PROVIDED ENTRIES: Begin

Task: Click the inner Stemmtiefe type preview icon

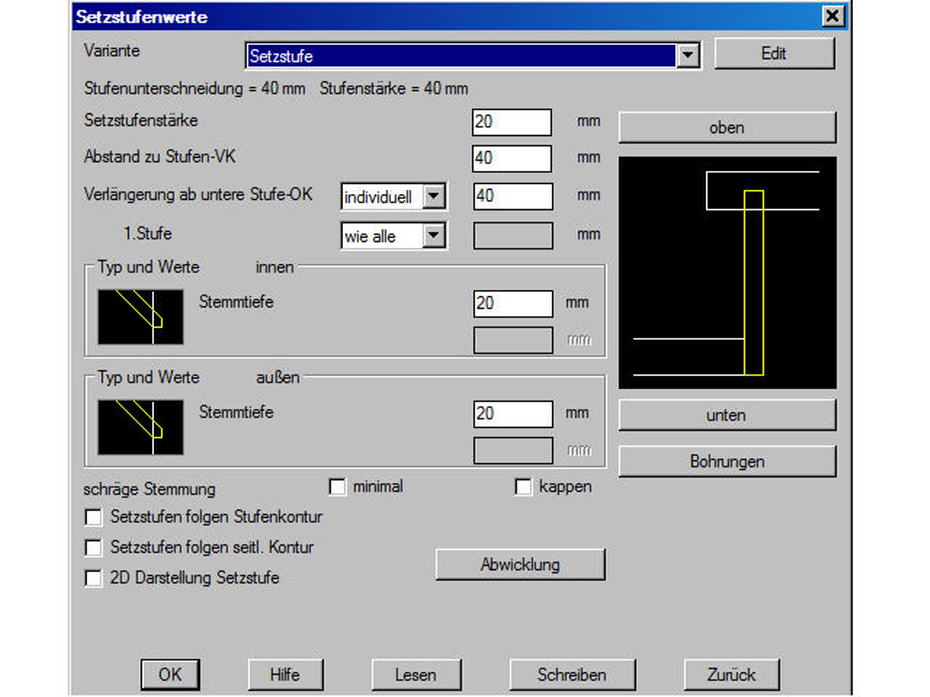Action: (140, 317)
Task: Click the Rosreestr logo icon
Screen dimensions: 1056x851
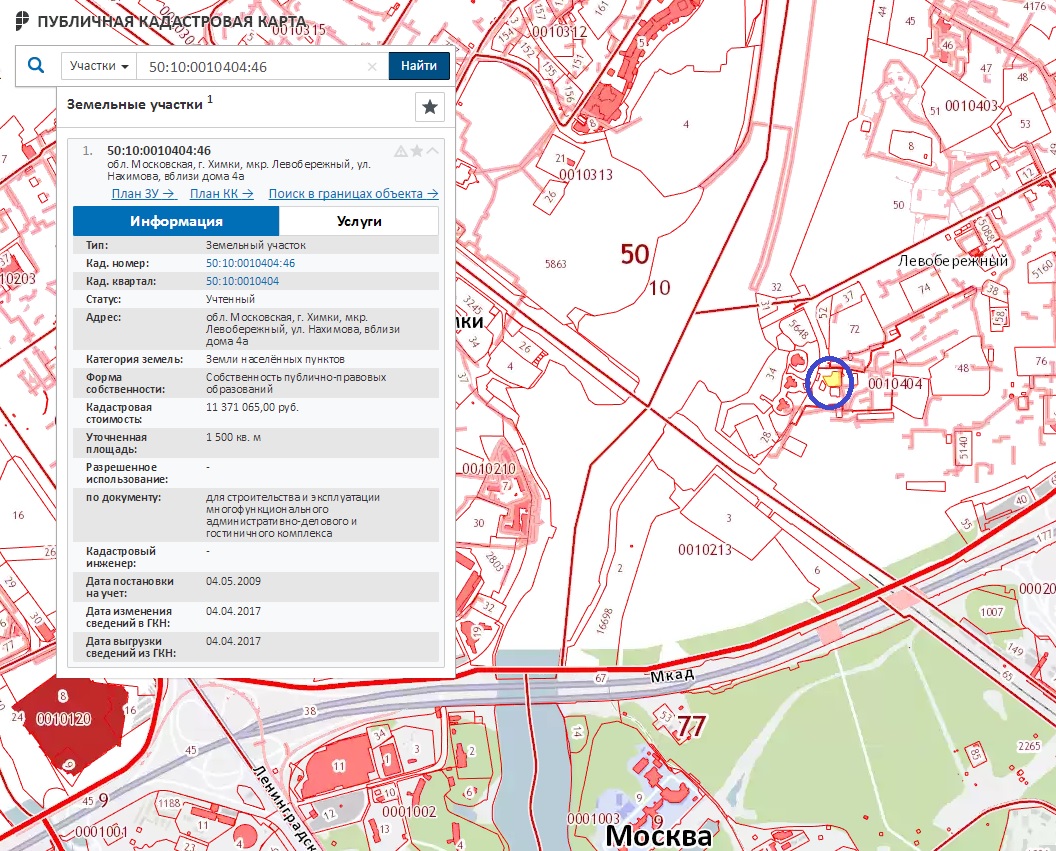Action: tap(21, 21)
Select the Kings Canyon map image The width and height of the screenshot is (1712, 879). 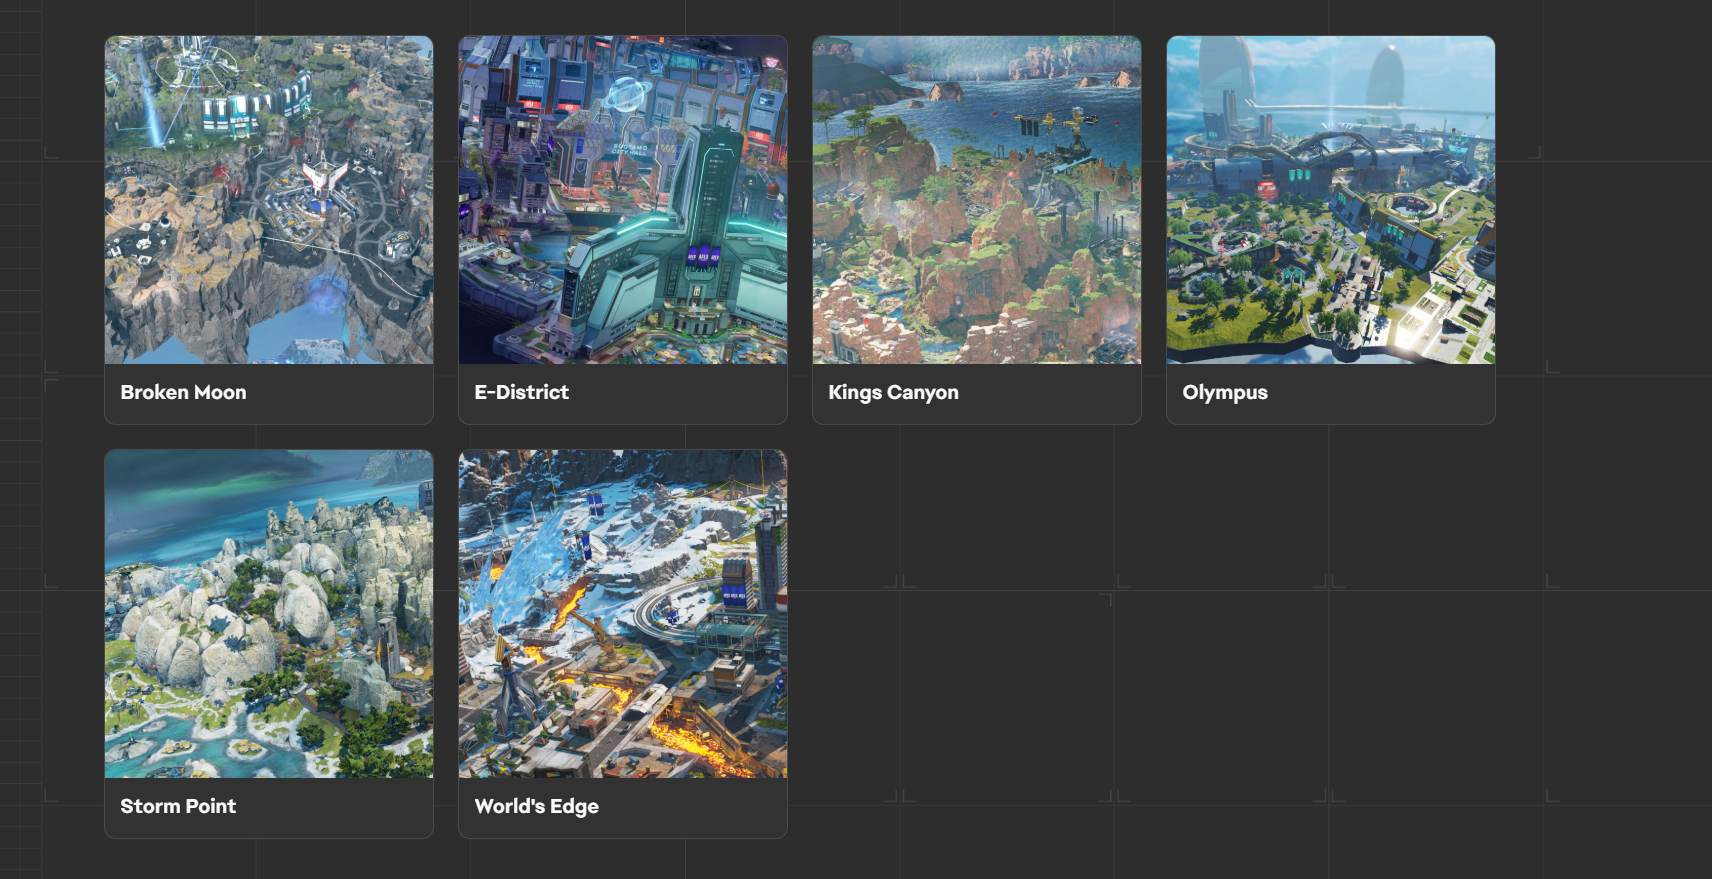(977, 200)
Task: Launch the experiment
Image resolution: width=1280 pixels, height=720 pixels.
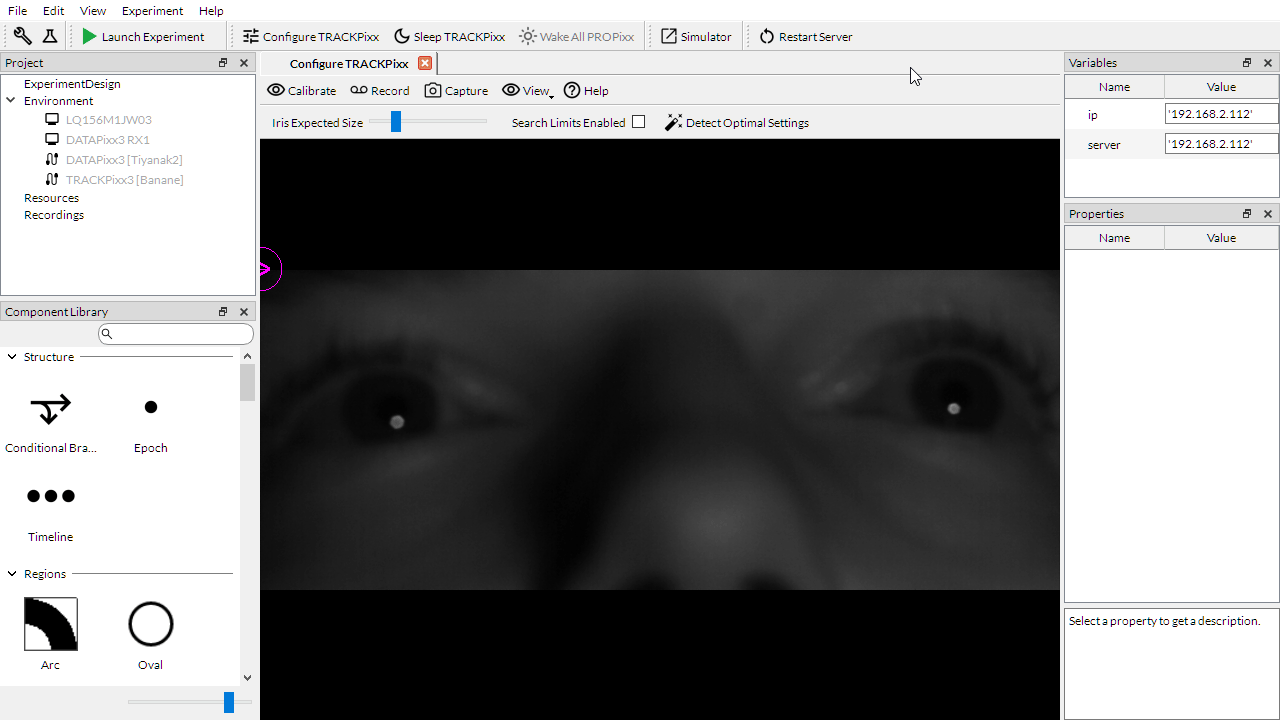Action: [x=148, y=36]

PROVIDED ENTRIES: End

TASK INSTRUCTIONS
Print, please, exactly the lines from the one holding "Task: Launch the experiment" through the final line of the data, both included, while leaving out each picture.

SOLUTION
Task: Launch the experiment
Image resolution: width=1280 pixels, height=720 pixels.
Action: [x=148, y=36]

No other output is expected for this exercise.